I have no idea who came up with that name, but it's what we always call the look that people in town give us whenever they figure out where we go to school. It's the only time I ever hate our cover story—when people look at me as if I must be privileged, as if I must be spoiled. As if I must be like Macey McHenry. I want to tell them that I spent my summer cleaning fish and canning vegetables—but that's just one of a thousand things that the good people of Roseville will never know about me. Still, when people like Josh look at you like you're a cross between Charles Manson and Paris Hilton, it hurts a little—even for a spy.
"Yeah, but he's still a boy," Bex said longingly. "Hey, Cam, come take a peek."
"I am not going to look at some boy!" I snapped. "I don't care how wavy his hair is."
"Who said anything about wavy hair?" Oh, Bex is good.
"I can't believe this!" Liz said, pacing. She hadn't sat down once since we got back to the mansion—she just kept going back and forth—trying to make sense of it all. I couldn't really blame her. Liz's belief system is pretty natural for scientific geniuses. She wants life to be something that can be tested in a lab or referenced in a book. She'd thought she'd known me. I'd thought I'd known myself. Now both of our hypotheses had been thrown out the window, and we hated to start from scratch.
I couldn't let her see how shaken I was, so I did the next best thing: I got angry.
"Exactly what is so unbelievable?" I asked. "That a boy looked at me?" Sure, I'd never be an exotic beauty like Bex or a pixyish waif like Liz, but I had yet to grow boils all over my body. Mirrors don't crack when I walk by them. My Grandfather calls me Angel. Was I that unworthy of being noticed?
"Cam!" Bex ordered. "Of course that's not it."
Liz threw her hands into the air and said, "I can't believe you didn't tell us! I can't believe you didn't tell someone."
Liz's definition of someone didn't mean someone. Liz's someone meant a teacher.
"So what?" I said, trying to brush the whole thing aside.
"So what?" Liz said. "So, he saw you! Cammie, no one sees you when you don't want to be seen." She eased onto the bed beside me. "When we were trailing Smith and I had to keep you in sight, it was almost impossible, and I could hear you through the comms unit. And I knew what you were wearing.

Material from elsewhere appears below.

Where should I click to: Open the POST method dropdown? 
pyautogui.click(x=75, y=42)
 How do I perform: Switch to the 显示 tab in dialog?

And …" She threw her hands into the air. "So what?"
I turned to look at Bex, my eyebrows raised as if to ask Are you freaked out, too?
"You really are amazing, Cam," Bex said in a perfectly serious tone, so I knew it must be true.
"Something isn't right, here," Liz said as I went into the bathroom and started brushing my teeth. (It's hard to say things that will do lasting damage to a lifelong friendship when you're foaming at the mouth like a rabid dog.) "Mr. Solomon wants summaries of our mission, so we've got to include him. He could very well be trying to infiltrate the school through Cammie. He could be a honeypot!"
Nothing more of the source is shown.